The Showtime series Roadies dedicated an entire episode to the 1979 event. The episode, "The City Whose Name Must Not Be Spoken", showcases the "roadies" of a fictional band completing many rituals after someone on the tour bus mentions Cincinnati.

==The Who's return to Cincinnati==
On the 40th anniversary of the tragedy in December 2019, Cincinnati television station WCPO aired the documentary The Who: The Night That Changed Rock about the incident and its aftermath, which featured interviews from survivors, family members, Daltrey, and Townshend. The documentary and a separate WCPO news broadcast marked the first time that Daltrey and Townshend had ever conducted interviews solely about the Cincinnati disaster.

In 2019, the Who announced plans for a Cincinnati-area performance in April 2020, to be held at the BB&T Arena (known since April 2022 as Truist Arena) at Northern Kentucky University, although the concert was postponed because of the COVID-19 pandemic. Pete Townshend said in a documentary aired on the tragedy's anniversary, "We need to go back to Cincinnati, you know, we do. As soon as we can. It would be such a joyous occasion for us, and such a healing thing." Townshend also said that he regretted that the band did not stay around to mourn with others at the venue on the night of the tragedy, saying "I'm not forgiving us. We should have stayed."
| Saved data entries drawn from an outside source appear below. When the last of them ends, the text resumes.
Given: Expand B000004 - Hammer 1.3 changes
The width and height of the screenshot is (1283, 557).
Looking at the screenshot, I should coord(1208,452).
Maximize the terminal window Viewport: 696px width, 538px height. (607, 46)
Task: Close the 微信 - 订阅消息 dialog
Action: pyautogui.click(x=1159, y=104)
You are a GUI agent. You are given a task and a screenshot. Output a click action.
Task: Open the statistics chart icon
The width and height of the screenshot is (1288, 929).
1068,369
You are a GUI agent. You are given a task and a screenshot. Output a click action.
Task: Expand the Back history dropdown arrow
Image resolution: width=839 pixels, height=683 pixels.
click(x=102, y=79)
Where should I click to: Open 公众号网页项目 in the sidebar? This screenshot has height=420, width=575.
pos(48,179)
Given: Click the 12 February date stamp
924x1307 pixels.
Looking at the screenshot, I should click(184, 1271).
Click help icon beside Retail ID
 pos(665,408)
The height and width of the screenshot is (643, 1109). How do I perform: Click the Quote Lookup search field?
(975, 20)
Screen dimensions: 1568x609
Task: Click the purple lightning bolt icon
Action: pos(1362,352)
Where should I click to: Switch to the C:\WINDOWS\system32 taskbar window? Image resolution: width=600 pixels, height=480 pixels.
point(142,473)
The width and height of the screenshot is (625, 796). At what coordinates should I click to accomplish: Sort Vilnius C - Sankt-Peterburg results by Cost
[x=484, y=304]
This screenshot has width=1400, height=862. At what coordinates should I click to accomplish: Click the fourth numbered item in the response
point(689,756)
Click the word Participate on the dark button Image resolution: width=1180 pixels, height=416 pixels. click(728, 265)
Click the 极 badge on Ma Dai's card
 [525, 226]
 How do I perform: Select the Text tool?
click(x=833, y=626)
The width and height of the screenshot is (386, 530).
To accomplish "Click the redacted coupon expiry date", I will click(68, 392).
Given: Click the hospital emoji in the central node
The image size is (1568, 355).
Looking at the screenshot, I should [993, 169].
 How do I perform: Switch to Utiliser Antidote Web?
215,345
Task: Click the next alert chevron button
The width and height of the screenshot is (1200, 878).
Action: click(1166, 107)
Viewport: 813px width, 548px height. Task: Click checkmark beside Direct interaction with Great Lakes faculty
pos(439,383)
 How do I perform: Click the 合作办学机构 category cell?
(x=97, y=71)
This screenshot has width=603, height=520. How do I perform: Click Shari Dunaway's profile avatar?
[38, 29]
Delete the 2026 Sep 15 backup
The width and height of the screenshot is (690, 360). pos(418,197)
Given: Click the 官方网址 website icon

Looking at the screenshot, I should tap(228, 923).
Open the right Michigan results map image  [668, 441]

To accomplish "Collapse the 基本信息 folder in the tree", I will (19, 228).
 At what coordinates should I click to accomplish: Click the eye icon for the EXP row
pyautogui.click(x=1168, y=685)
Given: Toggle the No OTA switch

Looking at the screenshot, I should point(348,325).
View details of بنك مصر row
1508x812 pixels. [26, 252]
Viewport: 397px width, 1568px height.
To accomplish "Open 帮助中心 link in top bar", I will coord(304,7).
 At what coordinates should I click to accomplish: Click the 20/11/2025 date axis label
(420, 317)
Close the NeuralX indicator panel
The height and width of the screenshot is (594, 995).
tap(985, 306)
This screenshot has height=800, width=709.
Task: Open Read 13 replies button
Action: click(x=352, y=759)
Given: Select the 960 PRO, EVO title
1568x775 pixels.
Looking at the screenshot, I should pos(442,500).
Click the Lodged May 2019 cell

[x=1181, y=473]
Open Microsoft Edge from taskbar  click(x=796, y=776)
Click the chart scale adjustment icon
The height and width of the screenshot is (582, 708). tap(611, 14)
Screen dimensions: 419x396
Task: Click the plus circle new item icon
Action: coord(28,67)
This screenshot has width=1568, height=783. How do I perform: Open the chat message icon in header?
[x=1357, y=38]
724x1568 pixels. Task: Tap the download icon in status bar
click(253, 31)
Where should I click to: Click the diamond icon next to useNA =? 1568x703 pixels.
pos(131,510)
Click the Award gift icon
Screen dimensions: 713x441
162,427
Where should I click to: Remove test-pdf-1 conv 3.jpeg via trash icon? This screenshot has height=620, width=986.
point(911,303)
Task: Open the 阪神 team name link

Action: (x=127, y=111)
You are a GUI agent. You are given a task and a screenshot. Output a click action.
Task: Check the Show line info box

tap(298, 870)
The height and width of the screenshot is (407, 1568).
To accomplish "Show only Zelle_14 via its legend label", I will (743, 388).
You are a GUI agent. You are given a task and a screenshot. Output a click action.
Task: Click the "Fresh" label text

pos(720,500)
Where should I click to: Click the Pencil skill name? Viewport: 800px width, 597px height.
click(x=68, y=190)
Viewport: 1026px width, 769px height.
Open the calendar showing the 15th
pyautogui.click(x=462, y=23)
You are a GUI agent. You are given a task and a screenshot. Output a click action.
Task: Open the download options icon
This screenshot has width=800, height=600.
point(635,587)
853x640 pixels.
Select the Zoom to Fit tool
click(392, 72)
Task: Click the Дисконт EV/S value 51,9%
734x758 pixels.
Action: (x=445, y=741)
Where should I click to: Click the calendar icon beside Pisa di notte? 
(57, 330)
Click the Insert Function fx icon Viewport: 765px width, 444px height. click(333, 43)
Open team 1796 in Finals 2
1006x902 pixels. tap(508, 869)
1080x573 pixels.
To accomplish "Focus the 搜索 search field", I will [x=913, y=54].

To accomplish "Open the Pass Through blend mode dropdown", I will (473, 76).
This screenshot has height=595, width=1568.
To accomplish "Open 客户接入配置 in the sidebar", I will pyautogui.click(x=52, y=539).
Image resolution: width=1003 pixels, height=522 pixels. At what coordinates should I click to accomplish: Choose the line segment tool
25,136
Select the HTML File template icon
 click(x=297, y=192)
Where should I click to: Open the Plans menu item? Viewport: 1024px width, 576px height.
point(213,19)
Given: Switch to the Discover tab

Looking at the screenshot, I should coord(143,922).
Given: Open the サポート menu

After 43 years, the Who returned to perform in Cincinnati on May 15, 2022, as a part of their North American "The Who Hits Back" tour, with the event moved from Truist Arena to TQL Stadium. It was the first time the band had played in Cincinnati since the incident in 1979. Students from Finneytown High School were booked to play and sing alongside the band for a portion of the concert. The concert's opening act was Safe Passage, a local band featuring members of the Finneytown High School Class of 1979, and two of its members had attended the Riverfront Coliseum concert. The families of nine of the victims of the disaster were in attendance. Prior to the band taking the stage, a video message from Pearl Jam vocalist Eddie Vedder was broadcast in which he recalled how Daltrey and Townshend had comforted him after a fatal crowd crush occurred during his band's 2000 set at the Roskilde Festival in Denmark.

During their performance, the Who incorporated tributes to Cincinnati and the victims at the 1979 concert. The names and photos of the 11 victims were displayed throughout the concert. Photographs of the 11 victims of the 1979 disaster appeared on the venue's video screens as Who keyboardist Loren Gold performed an 11-minute instrumental introduction to "Love, Reign o'er Me". The band was accompanied by 10 current Finneytown High students during the concert-ending performance of "Baba O'Riley".